Obstacles: Well, Mitchella, Cascara's sister, thinks he isn't the right one for me. That hurt a lot, even though she said it was because she loved me and liked me better than her brother. I'm not sure if she said anything to Cascara, but I sure hope she doesn't make him think too much.
I like to feel things. And taste things.
Temperment. I have a fairly even temper unless you push me too far.
Occupation: I work as an accounting clerk at Pennyroyal & Poppy. It's a job, but the Clovers have a furniture manufacturing business and I'm sure that once I marry into the family, I will work with them in the office.
Skills: I take good care of my cat. I am good at my job, slow and conscientious. I work hard. Umm, other skills -- I master small magical items easily, which is why I thought I might, once, have Flair.
I'm tired. Really, really tired. I believed in myself once, but no more. I made a mistake, trusted the wrong person, and got railroaded into a deadend job with people who use my talents but don't respect me. Talents, yeah, with a small "t." Funny, isn't it, when I was a child, even a young girl, I was a dreamer, and just knew I had Flair, with a capital "F," thought I could feel it pulsing within me, ready to unfurl butterfly wings and soar. And it would make me happy to use the Flair, as it does everyone. And it would free me from the common life I thought I would never have to live. I would be discovered and swept up a class or two, gaining in status. I never wanted much, just to live a good life making good money doing something I loved, being independent of the rules of the orphanage, making my own rules and with a loving, supportive family. Yeah, told you I was a dreamer, huh?

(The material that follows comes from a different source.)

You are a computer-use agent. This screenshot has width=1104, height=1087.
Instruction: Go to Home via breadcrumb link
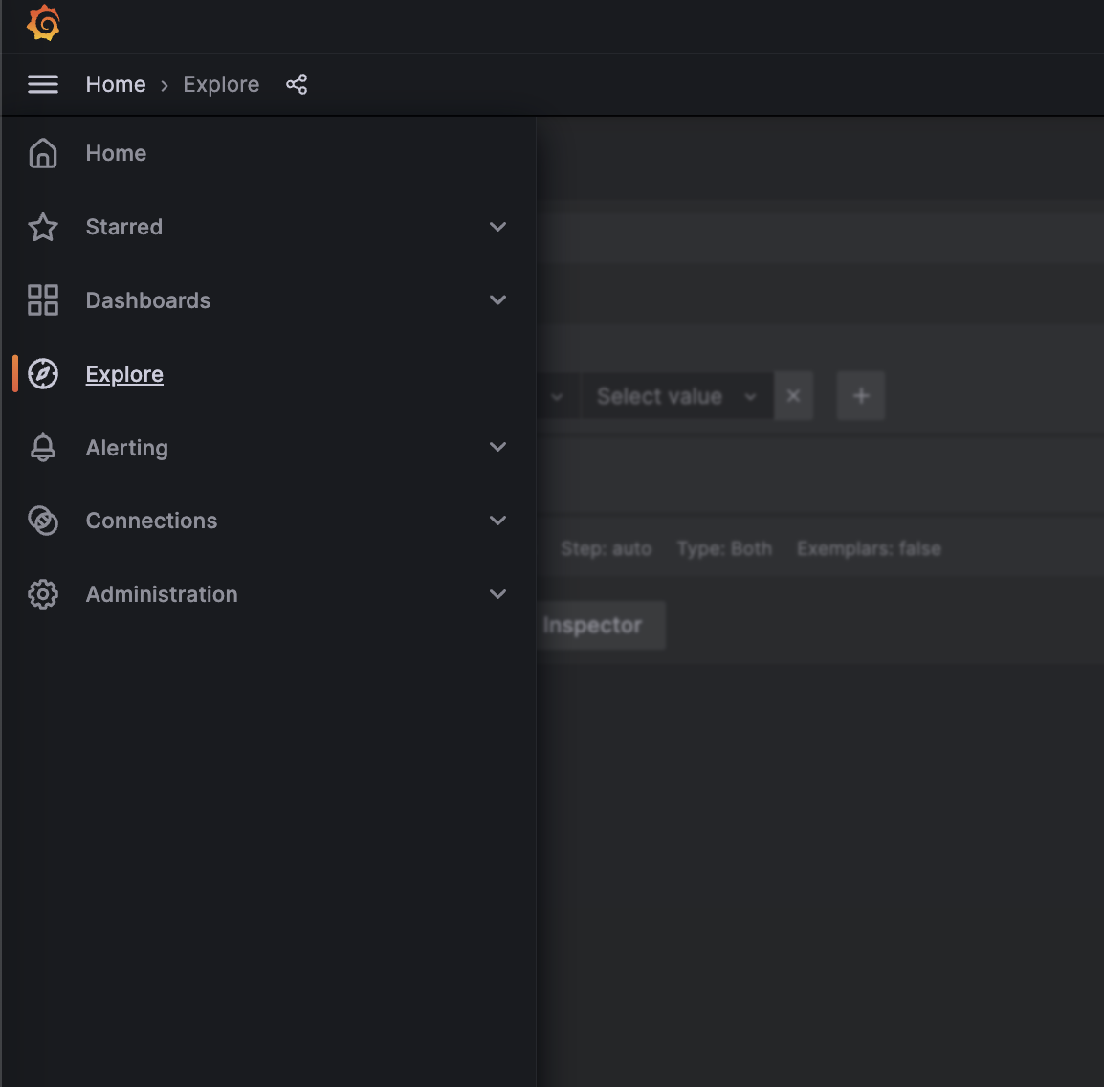(x=116, y=84)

Well, I don't have Flair. I've buried my dreams of that, finally.
I go through the motions of my job, I'm a good worker.
Lately, I've been excruciatingly lonely. And it wasn't until I hooked up with Cascara that I knew that I could make at least a few of my old dreams come true. His family is wonderful, so warm and outgoing and charming and cheerful. They really like me. Me, as I am and I really, really want to belong to them. To be a member.
Cascara is a good man, a little boyish, but at least he's no more of a jerk than most. And he's a reflection of his family, outgoing and ready for a good time. I laugh a lot with him.